Tuesday, April 21, 2015 - Article by: Prospect Financial Group San Deigo, CA - Prospect Financial Group, Inc. -
The VA loan is a very advantageous loan program offered to those tied to the American military. Some factors that make the VA loan one of the best on the market are its 100% financing options, low closing costs, forgiving loan standards, and below-market mortgage rates. VA mortgage rates are on average 0.375% lower than going rates for conventional loans. In addition, VA loans carry no monthly private mortgage insurance (PMI) unlike other low-downpayment loans.
The VA loan has existed for 71 years with the sole purpose of helping servicemen and servicewomen finance their homes. These loans are guaranteed by the Federal government to give incentive to lenders to finance the loans, which is what makes it possible for all the unique features mentioned above. While loan standards tighten across the board, the VA loan has remained forgiving and lenient.
VA loans are backed, but not originated, by the Federal government. Like other mortgages, these loans come from private lenders, so they come with standard fees. VA loans also have the same loan limits as conventional loans. For most of the country, the loan limit is $417,000. However, in higher-cost areas, the limit is higher.
Because no PMI is required, there are funding fees that help the VA continue to back loans.
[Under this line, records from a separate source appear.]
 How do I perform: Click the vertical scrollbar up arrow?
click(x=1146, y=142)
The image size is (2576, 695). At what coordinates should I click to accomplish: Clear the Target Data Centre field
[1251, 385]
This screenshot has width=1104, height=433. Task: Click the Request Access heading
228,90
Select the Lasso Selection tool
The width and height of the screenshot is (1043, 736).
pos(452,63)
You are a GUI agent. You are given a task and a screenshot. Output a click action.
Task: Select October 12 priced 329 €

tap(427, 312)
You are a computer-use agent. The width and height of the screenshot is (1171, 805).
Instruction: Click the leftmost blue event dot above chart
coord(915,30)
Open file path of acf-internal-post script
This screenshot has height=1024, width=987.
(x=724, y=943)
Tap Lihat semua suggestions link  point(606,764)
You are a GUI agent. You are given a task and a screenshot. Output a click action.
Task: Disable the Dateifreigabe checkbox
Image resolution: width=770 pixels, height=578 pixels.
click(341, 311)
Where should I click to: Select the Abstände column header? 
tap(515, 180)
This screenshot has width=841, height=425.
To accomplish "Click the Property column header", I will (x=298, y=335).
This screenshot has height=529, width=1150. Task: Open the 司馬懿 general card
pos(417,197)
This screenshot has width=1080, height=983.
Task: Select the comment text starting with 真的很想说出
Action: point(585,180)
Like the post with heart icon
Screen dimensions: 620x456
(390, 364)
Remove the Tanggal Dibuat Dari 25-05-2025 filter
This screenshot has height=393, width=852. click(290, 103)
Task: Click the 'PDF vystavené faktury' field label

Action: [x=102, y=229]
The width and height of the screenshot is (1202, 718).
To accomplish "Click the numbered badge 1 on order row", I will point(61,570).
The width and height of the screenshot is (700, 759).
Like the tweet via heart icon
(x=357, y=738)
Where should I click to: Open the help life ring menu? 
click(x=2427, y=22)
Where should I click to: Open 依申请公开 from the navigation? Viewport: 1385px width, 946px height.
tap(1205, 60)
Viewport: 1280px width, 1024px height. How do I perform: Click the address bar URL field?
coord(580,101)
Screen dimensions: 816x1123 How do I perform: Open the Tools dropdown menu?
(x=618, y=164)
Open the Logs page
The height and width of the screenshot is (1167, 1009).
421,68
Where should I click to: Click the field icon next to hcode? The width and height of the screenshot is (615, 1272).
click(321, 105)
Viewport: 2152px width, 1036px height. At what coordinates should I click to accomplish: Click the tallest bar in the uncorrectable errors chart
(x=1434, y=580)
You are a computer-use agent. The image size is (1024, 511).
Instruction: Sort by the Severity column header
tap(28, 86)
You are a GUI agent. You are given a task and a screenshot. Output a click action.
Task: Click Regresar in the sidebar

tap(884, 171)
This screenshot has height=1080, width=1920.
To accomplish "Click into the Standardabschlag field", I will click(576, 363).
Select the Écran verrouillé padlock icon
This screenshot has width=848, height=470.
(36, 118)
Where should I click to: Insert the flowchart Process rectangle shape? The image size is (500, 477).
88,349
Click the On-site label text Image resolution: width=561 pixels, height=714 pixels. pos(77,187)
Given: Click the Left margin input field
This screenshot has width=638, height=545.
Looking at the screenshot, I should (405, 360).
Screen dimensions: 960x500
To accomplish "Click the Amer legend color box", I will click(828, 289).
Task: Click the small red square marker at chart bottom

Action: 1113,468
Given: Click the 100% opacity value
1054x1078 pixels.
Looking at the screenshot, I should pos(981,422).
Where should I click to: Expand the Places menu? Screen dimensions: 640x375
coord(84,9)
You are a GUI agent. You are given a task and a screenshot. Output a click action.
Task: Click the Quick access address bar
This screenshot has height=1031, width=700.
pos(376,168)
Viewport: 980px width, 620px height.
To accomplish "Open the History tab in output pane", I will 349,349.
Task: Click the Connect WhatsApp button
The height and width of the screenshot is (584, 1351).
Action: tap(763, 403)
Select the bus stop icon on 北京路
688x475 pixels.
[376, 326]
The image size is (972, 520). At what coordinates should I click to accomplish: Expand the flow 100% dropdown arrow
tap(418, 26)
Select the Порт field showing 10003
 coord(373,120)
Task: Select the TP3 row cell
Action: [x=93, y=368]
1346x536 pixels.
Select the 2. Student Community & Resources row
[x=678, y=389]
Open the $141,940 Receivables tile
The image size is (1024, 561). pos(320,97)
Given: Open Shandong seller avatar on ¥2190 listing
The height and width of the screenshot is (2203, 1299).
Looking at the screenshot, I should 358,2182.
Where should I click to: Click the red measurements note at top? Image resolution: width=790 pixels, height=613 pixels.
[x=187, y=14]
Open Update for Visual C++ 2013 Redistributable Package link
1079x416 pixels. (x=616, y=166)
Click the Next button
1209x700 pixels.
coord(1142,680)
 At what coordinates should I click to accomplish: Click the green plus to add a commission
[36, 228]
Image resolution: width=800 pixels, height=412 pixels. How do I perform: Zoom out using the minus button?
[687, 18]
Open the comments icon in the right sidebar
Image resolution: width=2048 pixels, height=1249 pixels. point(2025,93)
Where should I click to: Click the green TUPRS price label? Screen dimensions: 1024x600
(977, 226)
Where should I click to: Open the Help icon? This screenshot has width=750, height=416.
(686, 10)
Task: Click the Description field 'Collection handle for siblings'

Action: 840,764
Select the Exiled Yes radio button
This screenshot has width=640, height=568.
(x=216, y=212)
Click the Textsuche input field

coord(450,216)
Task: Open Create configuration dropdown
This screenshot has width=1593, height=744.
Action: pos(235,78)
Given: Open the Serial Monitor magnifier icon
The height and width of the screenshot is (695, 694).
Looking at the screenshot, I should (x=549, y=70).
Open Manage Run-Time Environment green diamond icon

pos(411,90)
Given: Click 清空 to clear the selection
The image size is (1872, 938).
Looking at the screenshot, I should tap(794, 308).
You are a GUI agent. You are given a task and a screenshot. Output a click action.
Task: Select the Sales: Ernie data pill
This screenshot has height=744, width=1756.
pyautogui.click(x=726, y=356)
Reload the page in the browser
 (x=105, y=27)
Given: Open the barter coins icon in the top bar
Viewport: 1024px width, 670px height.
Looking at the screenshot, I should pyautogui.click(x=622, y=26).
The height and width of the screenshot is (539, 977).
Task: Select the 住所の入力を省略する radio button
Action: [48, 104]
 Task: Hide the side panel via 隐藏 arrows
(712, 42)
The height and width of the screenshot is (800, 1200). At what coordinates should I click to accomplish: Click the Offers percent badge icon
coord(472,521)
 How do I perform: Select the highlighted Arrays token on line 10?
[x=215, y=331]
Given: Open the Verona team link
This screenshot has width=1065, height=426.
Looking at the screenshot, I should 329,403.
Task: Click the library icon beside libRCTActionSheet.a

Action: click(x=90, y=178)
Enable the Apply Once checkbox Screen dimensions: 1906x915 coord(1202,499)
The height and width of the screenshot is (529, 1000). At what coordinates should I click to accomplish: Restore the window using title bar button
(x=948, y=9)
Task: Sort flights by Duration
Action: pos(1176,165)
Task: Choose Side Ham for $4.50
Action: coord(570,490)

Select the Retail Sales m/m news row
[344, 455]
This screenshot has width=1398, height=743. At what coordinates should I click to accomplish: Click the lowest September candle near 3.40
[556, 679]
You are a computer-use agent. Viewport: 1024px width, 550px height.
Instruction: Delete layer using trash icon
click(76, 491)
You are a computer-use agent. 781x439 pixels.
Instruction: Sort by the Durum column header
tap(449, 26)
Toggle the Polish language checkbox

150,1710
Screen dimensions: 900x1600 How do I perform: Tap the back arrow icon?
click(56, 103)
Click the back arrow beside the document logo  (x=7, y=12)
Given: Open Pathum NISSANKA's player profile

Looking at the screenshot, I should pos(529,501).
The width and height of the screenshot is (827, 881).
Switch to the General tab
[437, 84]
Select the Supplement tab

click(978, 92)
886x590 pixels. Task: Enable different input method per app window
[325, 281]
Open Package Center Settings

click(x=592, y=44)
Disabled veterans are exempt from these fees, and all fees vary between borrower and circumstance. For first-time borrowers using the VA loan program, the funding fee is typically 2.15% of the purchase price. The best part about VA funding fees is that they can be added to the overall cost of your loan. That means instead of paying these fees upfront, the fee will be reflected in your monthly mortgage payments.